Two Years Before the Mast
Chapter 10: A South-Easter - Passage up the Coast
This night, after sundown, it looked black at the southward and eastward,
and we were told to keep a bright look-out. Expecting to be called up,
we turned in early. Walking up about midnight, I found a man who had just
come down form his watch striking a light. He said that it was beginning
to puff up from the southeast, and that the sea was rolling in, and he
had called the captain; and as he threw himself down on his chest with
all his clothes on, I knew that he expected to be called. I felt the vessel
pitching at her anchor, and the chain surging and snapping, and lay awake,
expecting an instant, summons. In a few minutes it came - three knocks
on the scuttle, and "All hands ahoy! bear-a-hand up and make sail." We
sprang up for our clothes, and were about half way dressed, when the mate
called out, down the scuttle, "Tumble up here, men! tumble up! before she
drags her anchor." We were on deck in an instant. "Lay aloft and loose
the topsails!" shouted the captain, as soon as the first man showed himself.
Springing into the rigging, I saw that the Ayacucho's topsails were loosed,
and heard her crew singing-out at the sheets as they were hauling them
home. This had probably started our captain; as "old Wilson" (the captain
of the Ayacucho) had been many years on the coast, and knew the signs of
the weather. We soon had the topsails loosed; and one hand remaining, as
usual, in each top, to overhaul the ringing and light the sail out, the
rest of us came down to man the sheets. While sheeting home, we saw the
Ayacucho standing athwart our hawse, sharp upon the wind, cutting through
the head seas like a knife, with her raking masts and sharp bows running
up like the head of a greyhound. It was a beautiful sight. She was like
a bird which had been frightened and had spread her wings in flight. After
the topsails had been sheeted home, the head yards braced aback, the fore-top-mast
staysail hoisted, and the buoys streamed, and all ready forward, for slipping,
we went aft and manned the slip-rope which came through the stern port
with a turn round the timber-heads. "All ready forward?" asked the captain.
"Aye, aye, sir; all ready," answered the mate. "Let go!" "All gone, sir;"
and the iron cable grated over the windlass and through the hawse-hole,
and the little vessel's head swinging off from the wind under the force
of her backed head sails, brought the strain upon the slip-rope "Let go
aft!" Instantly all was gone, and we were under weigh. As soon as she was
well off from the wind, we filled away the head yards, braced all up sharp,
set the foresail and trysail, and left our anchorage well astern, giving
the point a good berth. "Nye's off too," said the captain to the mate;
and looking astern we could just see the little hermaphrodite brig under
sail standing after us.
It now began to blow fresh; the rain fell fast, and it grew very black;
but the captain would not take in sail until we were well clear of the
point.

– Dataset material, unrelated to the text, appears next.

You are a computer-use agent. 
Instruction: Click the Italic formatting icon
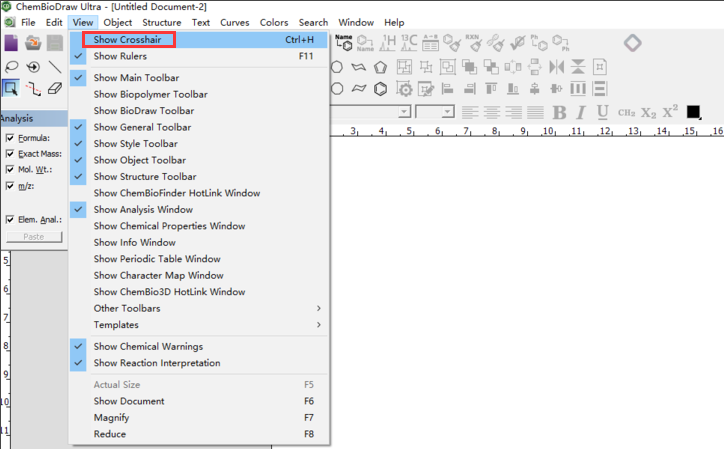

As soon as well left this on our quarter, and were
standing
out to sea, the order was given, and we sprang aloft, double reefed each
topsail, furled the foresail, and double reefed the trysail, and were soon
under easy sail. In these cases of slipping for south-easters, there is
nothing to be done, after you have got clear of the coast, but to lie-to
under easy sail, and wait for the gale to be over, which seldom lasts more
than two days, and is often over in twelve hours; but the wind never comes
back to the southward until there has a good deal of rain fallen. "Go below
the watch," said the mate; but here was a dispute which watch it should
be, which the mate soon however settled by sending his watch below, saying
that we should have our turn the next time we got under weigh. We remained
on deck till the expiration of the watch, the wind blowing very fresh and
the rain coming down in torrents. When the watch came up, we wore ship,
and stood on the other tack, in towards land. When we came up again, which
was at four in the morning, it was very dark, and there was not much wind,
but it was raining as I thought I had never seen it rain before. We had
on oilcloth suits and south-wester caps, and had nothing to do but to stand
bolt upright and let it pour down upon us. There are no umbrellas, and
no sheds to go under at sea.
While we were standing about on deck, we saw the little brig drifting
by us, hove to under her fore topsail double reefed; and she glided by
like a phantom. Not a word was spoken, and we saw no one on deck but the
man at the wheel. Toward morning the captain put his head out of the companion-way
and told the second mate, who commanded our watch, to look out for a change
of wind, which usually followed a calm and heavy rain; and it was well
that he did; for in a few minutes it fell dead calm, the vessel lost her
steerage-way, and the rain ceased. We hauled up the trysail and courses,
squared the after yards, and waited for the change, which came in a few
minutes, with a vengeance, from the northwest, the opposite point of the
compass. Owing to our precautions, we were not taken aback, but ran before
the wind with square yards. The captain coming on deck, we braced up a
little and stood back for our anchorage. With the change of wind came a
change of weather, and in two hours the wind moderated into the light steady
breeze, which blows down the coast the greater part of the year, and, from
its regularity, might be called a trade wind. The sun came up bright, and
we set royals, skysails, and studding-sails, and were under fair way for
Santa Barbara. The little Loriotte was astern of us, nearly out of sight;
but we saw nothing of the Ayacucho. In a short time she appeared, standing
out from Santa Rosa Island, under the lee of which she had been hove to,
all night. Our captain was anxious to get in before her, for it would be
a great credit to us, on the coast, to beat the Ayacucho, which had been
called the best sailer in the North Pacific, in which she had been known
as a trader for six years or more. We had an advantage over her in light
winds, from our royals and skysails which we carried both at the fore and
main, and also in our studding-sails; for Captain Wilson carried nothing
above top-gallant-sails, and always unbent his studding-sails when on the
coast. As the wind was light and fair, we held our own, for some time,
when we were both obliged to brace up and come upon a taught bowline, after
rounding the point; and here he had us on fair ground, and walked away
from us, as you would haul in a line. He afterwards said that we sailed
well enough with the wind free, but that give him a taught bowline, and
he would beat us, if we had all the canvas of the Royal George.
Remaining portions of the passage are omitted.